Esselment attended the Hastings Highlands Centre June 23 for its Poop Talk and Aliens event. The event featured heavily in all things lakes, water and wastewater with experts from the Federation of Ontario Cottagers’ Associations, Federation of Anglers and Hunters/Ontario Invasive Species Awareness Program and ESSE.

ESSE Canada specializes in septic system maintenance and inspection services. Esselment told the audience it can be harmful to the environment if people don’t know how to look after their septic systems properly — and many don’t.

First on the list, start a file, he said. Keep record of your septic system’s health.

“Even if it’s just on a napkin, it’s still a file,” he joked.

According to Esselment, the thinking around septic systems is changing. He explained the majority of treatment happens in the soil, not in the tank, estimating a 20 per cent to 70 per cent ratio.

“The tank just takes the solid stuff out before it goes into the soil,” he explained. But bacteria builds up in the soil and “exhausts it.”

Thinking of a septic system as something that only needs to be fixed if it’s broken isn’t a way of thinking that works. Waiting until there is visible damage can be “catastrophic to the environment” including contamination of the water table.

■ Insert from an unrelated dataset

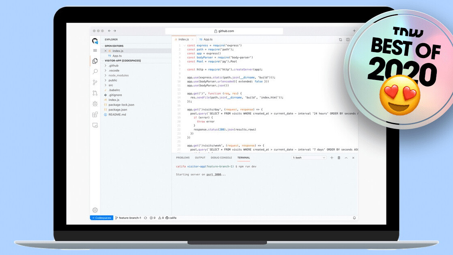453x255 pixels.
Task: Kill the terminal with the trash icon
Action: tap(339, 158)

Esselment said it was “imperative” that waterfront property owners have their systems inspected.

“Just because you can’t see it bubbling up doesn’t mean it’s not broken,” he said. “There’s a problem with septic understanding and maintenance across this province.”

Esselment took the audience through photos of eroded septic tanks, septic bubbling up on lawns and MacGyvered rerouting systems transfering wastewater into lakes or ditches. He said many of the issues were found during home inspections for real estate transactions.

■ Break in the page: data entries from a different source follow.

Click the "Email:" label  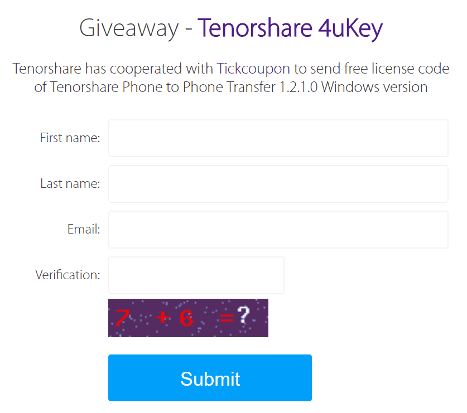(x=84, y=229)
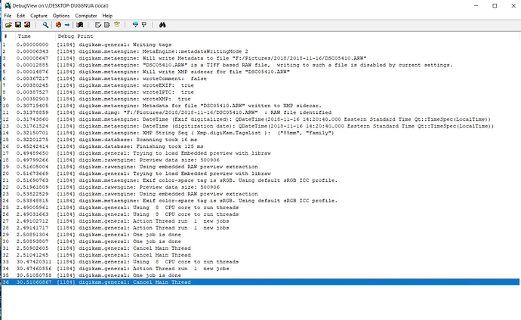Select the highlighted row 36 "Cancel Main Thread"
This screenshot has height=320, width=521.
151,282
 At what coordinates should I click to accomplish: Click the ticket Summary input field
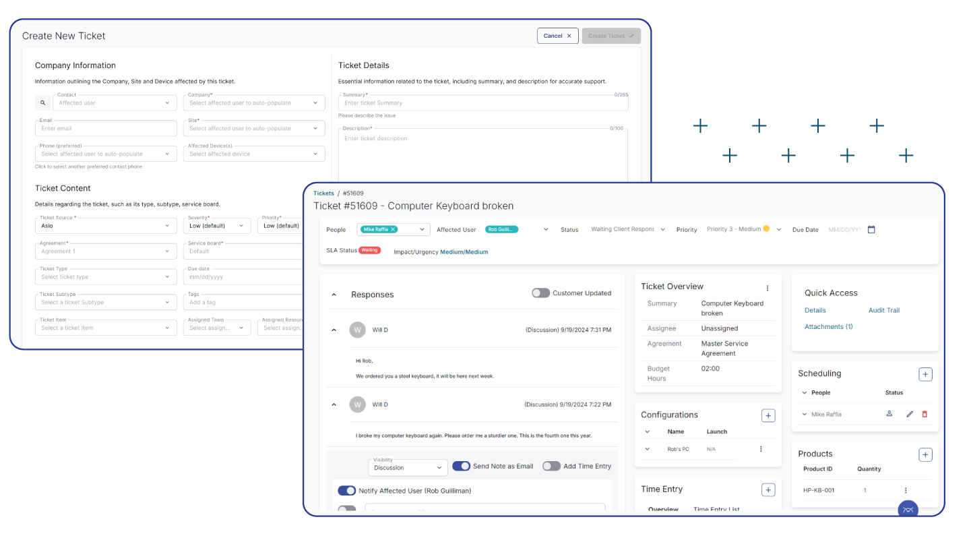point(482,103)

“When people ask what we do I tell them we’re in water protection,” he said, adding he wasn’t embarrassed that meant inspecting septics to make sure they run properly.

Before the turn of the century septic systems were half the size they are today, Esselment explained. He said the wider distribution area allowed for a bigger treatment area. Septics more than 35 to 40 years old might be at the end of their lifespans.

One cottager asked if that lifespan was doubled if the system was used seasonally.

Esselment said that could be the case, but he noted that people tended to “kick the crap out of their septic systems” during the summer when they were on cottage properties. He said with an influx of visitors and usage it might depreciate faster. He recommended the system be checked every 24 months.

Other septic tips from Esselment included only pumping the system when it needed to be pumped so that it could maintain its “biology” to properly do its job. Additionally, filling a septic halfway with water once it’s been pumped will help it get back to functioning properly and stop it from lifting underground. He also advised against the old adage, “If it’s yellow, let it mellow.”

He said “letting it mellow” would stain the toilet faster and as such mean it would need to be cleaned more. This would lead to more chemicals and interuptants in the system.

Esselment said that a septic was meant to deal with toilet paper and to let it do its job. That being said, he noted getting a low-flush toilet might increase the life of a septic and to avoid flushing food waste down the drain whenever possible.